Traverse City News and Events

$38 Million SkipStone Crossing To Be Proposed For Munson and Front

June 19, 2014

An ambitious, new $38 million mixed use development could be headed for the east side of Traverse City – one that could also satisfy Northwestern Michigan College’s hunger for more student housing.

Alex Mowczan, whose Summerside Properties owns Cambria Suites, Forest Hills Apartments, and Shadowland Motel near the intersection of Munson Avenue and East Front Street, will next week propose SkipStone Crossing, a project that includes four new buildings and a four-story parking deck. $30 million of the project (including all the buildings) would be privately financed; Mowczan hopes the remaining $8 million can be covered by Tax Increment Financing (TIF) to fund the parking deck and some corresponding infrastructure. The project will go before the Grand Traverse Brownfield Development Authority Board at a meeting next week.

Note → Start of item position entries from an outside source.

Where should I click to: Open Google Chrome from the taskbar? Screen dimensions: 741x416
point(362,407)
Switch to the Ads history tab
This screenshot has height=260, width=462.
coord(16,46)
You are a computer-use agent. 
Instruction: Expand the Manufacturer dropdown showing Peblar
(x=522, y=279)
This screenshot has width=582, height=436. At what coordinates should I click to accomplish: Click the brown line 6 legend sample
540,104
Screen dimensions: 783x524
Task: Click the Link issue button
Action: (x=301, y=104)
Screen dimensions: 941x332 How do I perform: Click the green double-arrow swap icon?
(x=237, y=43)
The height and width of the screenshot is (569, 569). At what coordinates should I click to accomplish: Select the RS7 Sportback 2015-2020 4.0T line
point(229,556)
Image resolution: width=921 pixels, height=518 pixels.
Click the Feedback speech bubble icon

At the core of the concept, Mowczan and his Chief Financial Officer Jack Vanderzowen tell The Ticker, is a proposed partnership with NMC. The best part for the college? The deal would likely mean a long-term lease of student apartments, offices, and a new college bookstore -- but no upfront investment by NMC.

“To build our own student housing would cost approximately $26 million. So conceptually, having no upfront investment would let us use our debt capacity for something else,” says Vicki Cook, NMC’s vice president of finance and administration.

Student housing has become a critical need on the campus. The few and outdated dorm rooms and apartments NMC offers are “already creating capacity issues,” says Cook. The college’s campus master plan calls for the addition of 300 new student beds to accommodate more international students and those who struggle to find nearby and affordable housing. Another appealing component of the proposal would allow NMC students to utilize the new apartments during the academic year, but Summerside to rent them throughout the high-demand summer season.

The college and Summerside have also discussed relocating the NMC bookstore from the basement of West Hall to a location on Munson Avenue, something that could deliver a high-profile “storefront” for the college and open up space in its previous location for an expanded student health center.

All told, the project on the three-acre site would include:
  --  Building A along Munson Avenue, a commercial building with 8,700 square feet of retail space (and potentially the bookstore) on the main level and two floors of office space above
  --  Building B just around the corner on East Front with 80 residential/student apartments including kitchenettes
  --  Building C, screening the parking deck and including 12-16 residential units and three stories
  --  A four-story parking deck shared by students, those in the office building, Cambria Suites, and Dennos Museum
  --  An executive training center that would come as a "phase two," including classrooms and meeting space

A pedestrian walkway across East Front Street is also part of the concept as created by local architect John Dancer.

The Forest Hills Apartments and the Shadowland – which has seen its share of problems in recent years, would be torn down to make way for the development. Both structures have been designated by the city assessor’s office as “functionally obsolete,” thus qualifying the project for TIF/brownfield dollars.

The proposed project will not only need approval from the Brownfield Authority in order to get done (Mowczan says the TIF is “essential” to the project’s math working), it will also need more fleshed-out details to get NMC’s official blessing. The NMC Board of Trustees endorsed a “non-binding letter of intent” to explore the development back in December, but Cook adds that nothing is yet set in stone.

“It’s still really in the preliminary stages of discussion, though we like the concept and are very much interested,” she says.

Vanderzowen sees a win-win. “To be able to cooperate with NMC because they don’t have the dollars for bricks and mortar, and also the city planners have identified the East Front Corridor as a priority; I could see our development as the anchor at the end of that corridor,” he says.

It is anticipated that construction could begin as early as spring 2015 for occupancy in spring 2016. The executive training center would come a few years later.

Mowczan purchased the three acre site in two parcels, the first in 2001, and the second in 2006. Cambria Suites opened in 2009.